Foto di Ioan SameliDieci italiani, cinque romeni e un croato restano saldamente in pugno di un manipolo di pirati al largo di Laasqoray. Sono a  bordo di una nave paradossalmente battezzata Buccanneer, bucaniere, senza che in apparenza ci si preoccupi più di tanto. Neanche della effettiva nazionalità dei corsari che imperversano a largo della Somalia. Frattanto noi ci distraiamo con chi vorrebbe mandare in un museo The Pirate Bay, il motore di ricerca dei file torrent che innalza vele con teschio ed ossa.  A parte il fatto che un server dell’allegra comitiva di bucanieri svedesi è già finito in una teca, il pronunciamento dei giudici di Sua Maestà Carl XVI Gustaf Folke Hubertus Bernadott rappresenta da un lato una vittoria di Pirro – il sito funziona  e, vista l’architettura distribuita, funzionerà ancora – dall’altro un “attacco al cuore della Rete“. Basta provare a cercare un file torrent su Google e su Pirate Bay per scoprire che i due sistemi si somigliano. «Pirate Bay – osserva Marco Gambaro, docente di economia della comunicazione – funziona fornendo i link a siti e com­puter in cui i suoi utenti trovano il materiale da scambiare e copiare. Un’attività che, secondo i promotori del sito, è analoga a quella svolta dai motori di ricerca. Per cui, nel caso la condanna fosse confermata, sarebbe uno degli strumenti al cuore della rete ad essere messo in discussione».

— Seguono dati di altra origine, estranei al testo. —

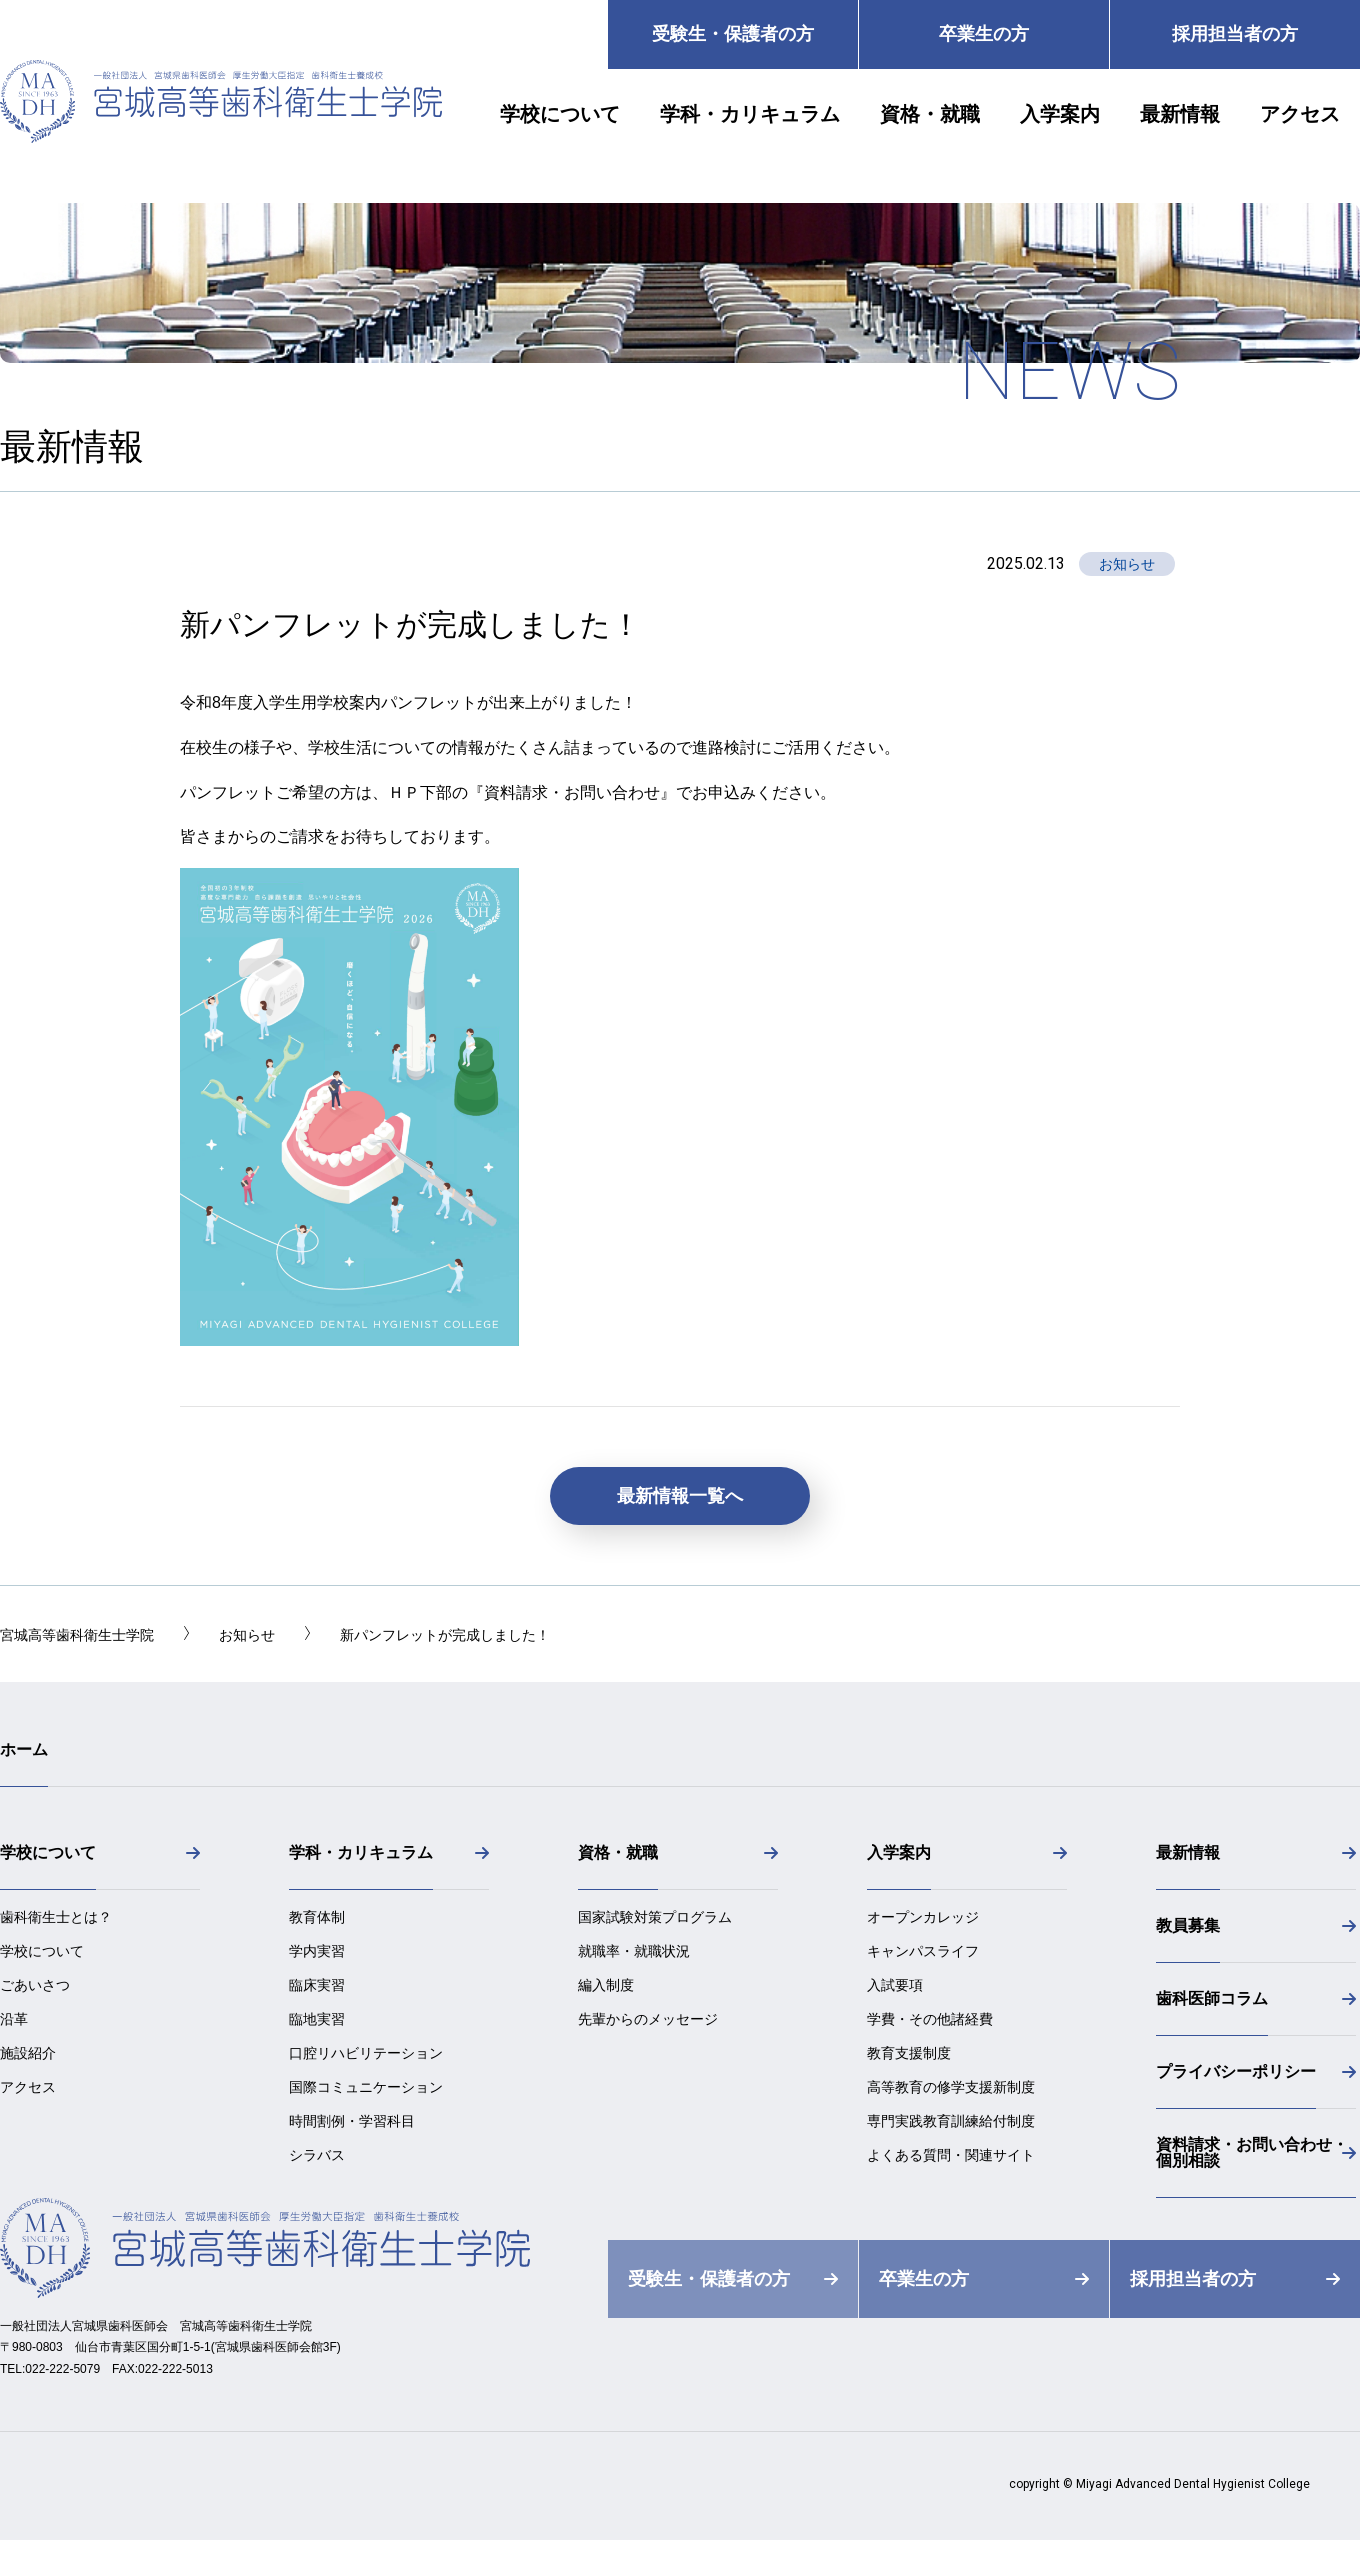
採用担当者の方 (1235, 34)
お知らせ (1127, 564)
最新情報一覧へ (680, 1496)
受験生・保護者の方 (733, 34)
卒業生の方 (984, 34)
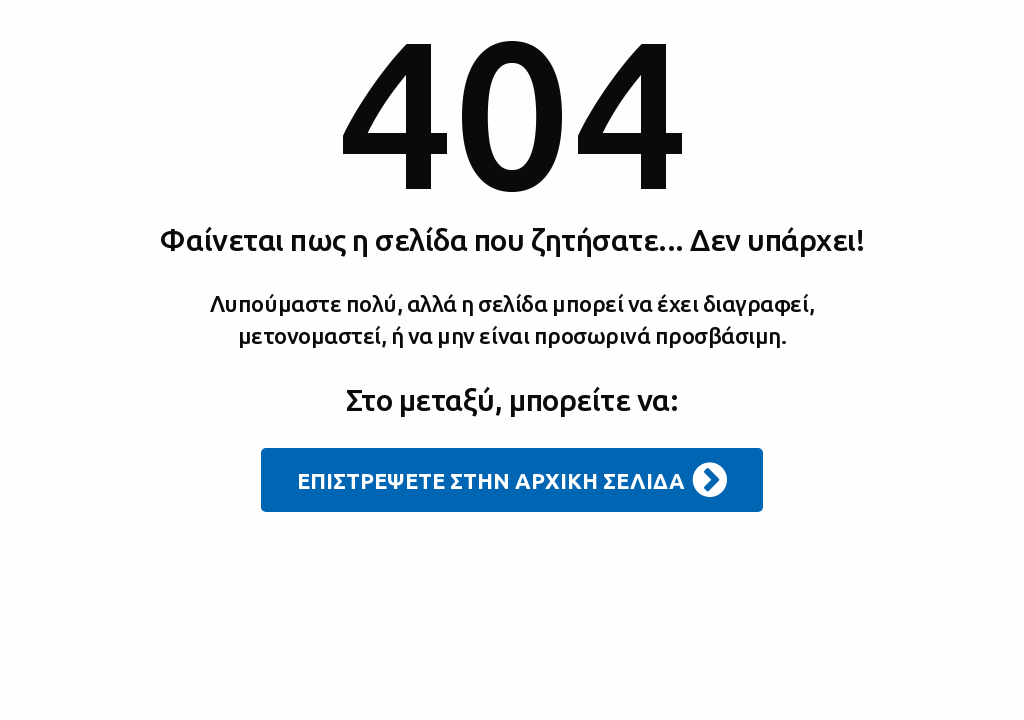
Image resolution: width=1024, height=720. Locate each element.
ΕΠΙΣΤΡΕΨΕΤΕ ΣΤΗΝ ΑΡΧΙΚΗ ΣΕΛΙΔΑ (512, 480)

Tradotto: se diventa illegale linkare contenuti “illegali”, anche Google e i suoi fratelli rischiano di finire fuorilegge. Una prospettiva inconcepibile, se non altro perché gli stessi giudici per lavorare avranno fatto uso proprio di qualche search engine. Figurarsi le aziende, quando si diffonderà la notizia della scoperta che i dipendenti connessi al web producono di più. Immaginiamoci la nostra economia della conoscenza, sarebbe come tornare ad un’era pre-ipertestuale. Ne sarebbe, per la verità, minata tutta la struttura di una società prosumistica: da Ikea – che delega alla “massa”, sdoganata così al design moderno, la fase di assemblaggio (che si spinge fino all’hacking) – per arrivare a Facebook, altro fenomeno di alfabetizzazione di “massa” all’interazione mediata dal computer, alla convergenza culturale e alla creazione di contenuti remixati o mash-up (spesso con buona pace dei copyright). Non c’è da fare un’analisi storiografica marxista per concludere che le sovrastrutture giuridiche dovranno cedere di fronte alle strutture socioeconomiche che reggono il mercato. Basta semplicemente pensare che come il privato è sempre più esposto e tracciabile – grazie al “controllo” che permea la società – parimenti è impossibile a qualunque creazione riducibile a materia digitale sottrarsi all’indicizzazione, manipolazione, missaggio e trasformazione del copyleft. Se tutti sono pirati, nessuno è pirata.